The most common place to experience sexual harassment, according to the survey, was a public space like the street or a store, with 66 percent of women and 19 percent of men reporting harassment in such places. Workplace harassment was less common, with 38 percent of women and 13 percent of men reporting being harassed at work. Thirty percent of women and 14 percent of men reported being harassed in primary or secondary school, while 16 percent of women and 6 percent of men said they were harassed at a college or university.
When the survey’s authors broke down their results by race, they did not find significant differences in the prevalence of sexual harassment or assault among women. Hispanic men, however, reported experiencing more harassment and assault than either black or white men.
Lesbian and bisexual respondents did not experience significantly more sexual harassment than straight female respondents, but they were more likely to have experienced sexual assault, with 48 percent of lesbian and bisexual women reporting assault compared with 25 percent of straight women. Meanwhile, 42 percent of gay and bisexual men reported physically aggressive sexual harassment, compared with 25 percent of straight men, and 19 percent of gay and bisexual men reported sexual assault, compared with 6 percent of straight men.
People with disabilities were more likely to report all forms of sexual harassment and assault than people without disabilities, according to the survey. For instance, 69 percent of women and 39 percent of men with disabilities reported physically aggressive sexual harassment, compared with 59 percent of women and 23 percent of men without disabilities.
When the survey’s authors asked about the impact of sexual harassment and assault, the results were sobering. Thirty-one percent of women and 20 percent of men reported feeling anxiety or depression. Twenty-three percent of women and 12 percent of men said they changed a regular routine or travel route. Less than 10 percent of both women and men said they had filed an official complaint or report about the experience.

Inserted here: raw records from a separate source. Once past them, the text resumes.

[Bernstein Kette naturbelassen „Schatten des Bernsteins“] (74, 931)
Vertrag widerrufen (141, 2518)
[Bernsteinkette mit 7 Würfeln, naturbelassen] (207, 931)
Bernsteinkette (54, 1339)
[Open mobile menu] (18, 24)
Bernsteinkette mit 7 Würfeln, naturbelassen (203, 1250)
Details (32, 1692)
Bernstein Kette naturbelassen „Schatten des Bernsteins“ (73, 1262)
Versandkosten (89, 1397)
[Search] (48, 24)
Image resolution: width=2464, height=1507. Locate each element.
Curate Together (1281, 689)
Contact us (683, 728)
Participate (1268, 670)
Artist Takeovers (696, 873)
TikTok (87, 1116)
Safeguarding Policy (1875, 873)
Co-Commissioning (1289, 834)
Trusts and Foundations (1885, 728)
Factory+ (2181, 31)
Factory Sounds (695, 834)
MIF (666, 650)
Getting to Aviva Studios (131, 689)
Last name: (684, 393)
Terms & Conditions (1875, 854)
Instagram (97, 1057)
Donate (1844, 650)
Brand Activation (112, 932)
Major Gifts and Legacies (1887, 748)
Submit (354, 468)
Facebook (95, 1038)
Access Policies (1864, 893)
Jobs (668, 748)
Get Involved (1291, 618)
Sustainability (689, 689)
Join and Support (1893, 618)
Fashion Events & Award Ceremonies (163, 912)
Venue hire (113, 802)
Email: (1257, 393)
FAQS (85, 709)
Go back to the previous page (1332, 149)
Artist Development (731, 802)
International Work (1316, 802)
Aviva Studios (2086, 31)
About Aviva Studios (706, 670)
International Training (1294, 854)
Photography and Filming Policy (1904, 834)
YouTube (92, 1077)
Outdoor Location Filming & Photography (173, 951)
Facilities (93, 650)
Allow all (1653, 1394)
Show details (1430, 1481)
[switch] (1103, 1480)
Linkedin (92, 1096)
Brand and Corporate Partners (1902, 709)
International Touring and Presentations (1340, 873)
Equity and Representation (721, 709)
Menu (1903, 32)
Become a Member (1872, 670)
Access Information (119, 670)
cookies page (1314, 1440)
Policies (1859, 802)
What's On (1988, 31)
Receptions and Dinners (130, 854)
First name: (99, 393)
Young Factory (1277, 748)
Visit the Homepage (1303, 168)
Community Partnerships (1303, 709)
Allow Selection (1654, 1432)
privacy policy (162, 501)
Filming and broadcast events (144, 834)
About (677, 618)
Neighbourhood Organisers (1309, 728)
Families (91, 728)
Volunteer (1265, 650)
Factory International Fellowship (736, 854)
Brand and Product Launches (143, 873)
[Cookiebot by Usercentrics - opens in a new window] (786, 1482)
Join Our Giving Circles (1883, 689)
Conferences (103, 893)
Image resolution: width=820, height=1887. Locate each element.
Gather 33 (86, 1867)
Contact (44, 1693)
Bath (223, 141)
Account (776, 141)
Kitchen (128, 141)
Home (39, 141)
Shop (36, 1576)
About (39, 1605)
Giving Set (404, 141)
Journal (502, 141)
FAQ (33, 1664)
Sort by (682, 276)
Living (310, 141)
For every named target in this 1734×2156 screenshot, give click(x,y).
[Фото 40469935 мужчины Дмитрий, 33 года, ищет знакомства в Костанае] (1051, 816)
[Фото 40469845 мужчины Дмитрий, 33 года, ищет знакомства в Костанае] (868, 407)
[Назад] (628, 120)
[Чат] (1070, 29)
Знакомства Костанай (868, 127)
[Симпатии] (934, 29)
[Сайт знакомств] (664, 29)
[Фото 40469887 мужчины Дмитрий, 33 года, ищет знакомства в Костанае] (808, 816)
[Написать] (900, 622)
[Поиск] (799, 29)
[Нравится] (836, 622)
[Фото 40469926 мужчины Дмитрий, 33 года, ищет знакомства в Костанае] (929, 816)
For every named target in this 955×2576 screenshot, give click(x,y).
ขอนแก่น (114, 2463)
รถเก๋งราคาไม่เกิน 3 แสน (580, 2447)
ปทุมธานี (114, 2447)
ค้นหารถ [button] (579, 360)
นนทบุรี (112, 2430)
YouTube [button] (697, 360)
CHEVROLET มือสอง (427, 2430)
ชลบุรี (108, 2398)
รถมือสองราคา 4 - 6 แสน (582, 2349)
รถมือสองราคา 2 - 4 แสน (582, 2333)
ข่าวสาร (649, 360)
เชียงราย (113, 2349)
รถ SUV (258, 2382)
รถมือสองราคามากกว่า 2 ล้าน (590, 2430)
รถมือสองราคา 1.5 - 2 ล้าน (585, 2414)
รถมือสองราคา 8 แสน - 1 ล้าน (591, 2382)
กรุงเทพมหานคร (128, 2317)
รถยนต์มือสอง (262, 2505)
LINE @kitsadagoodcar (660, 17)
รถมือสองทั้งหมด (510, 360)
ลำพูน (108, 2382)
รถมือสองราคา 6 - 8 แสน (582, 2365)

A survey focusing on Hollywood reveals additional disturbing results
Another survey, released this week and conducted by USA Today in partnership with the Creative Coalition, Women in Film and Television, and the National Sexual Violence Resource Center, looked specifically at sexual misconduct in Hollywood. Of the 843 women in entertainment who responded — actors, producers, editors, and others — a full 94 percent reported experiencing sexual harassment or assault at some point in their Hollywood careers. Meanwhile, 21 percent reported being forced to perform a sexual act, and 10 percent reported being unexpectedly ordered to appear naked for auditions.
The USA Today survey was conducted on a self-selected sample — women who responded to emails inviting them to participate — and is not necessarily representative of the industry as a whole. But like a recent survey on sexual misconduct in academia, it sheds some light on an area that needs more research and may inspire more rigorous work in the future.
In recent months, public reports of sexual misconduct by high-profile people have given Americans some sense of the scope of the problem. But those reports don’t tell us how many people have been affected by harassment and assault as part of their daily lives — how many people have been targeted for abuse at work, at school, on the street, or in their homes. Thanks to the Stop Street Harassment survey and other efforts, we’re now beginning to get a sense of those numbers, and they aren’t encouraging. But understanding just how big the problem is may be the first step to solving it.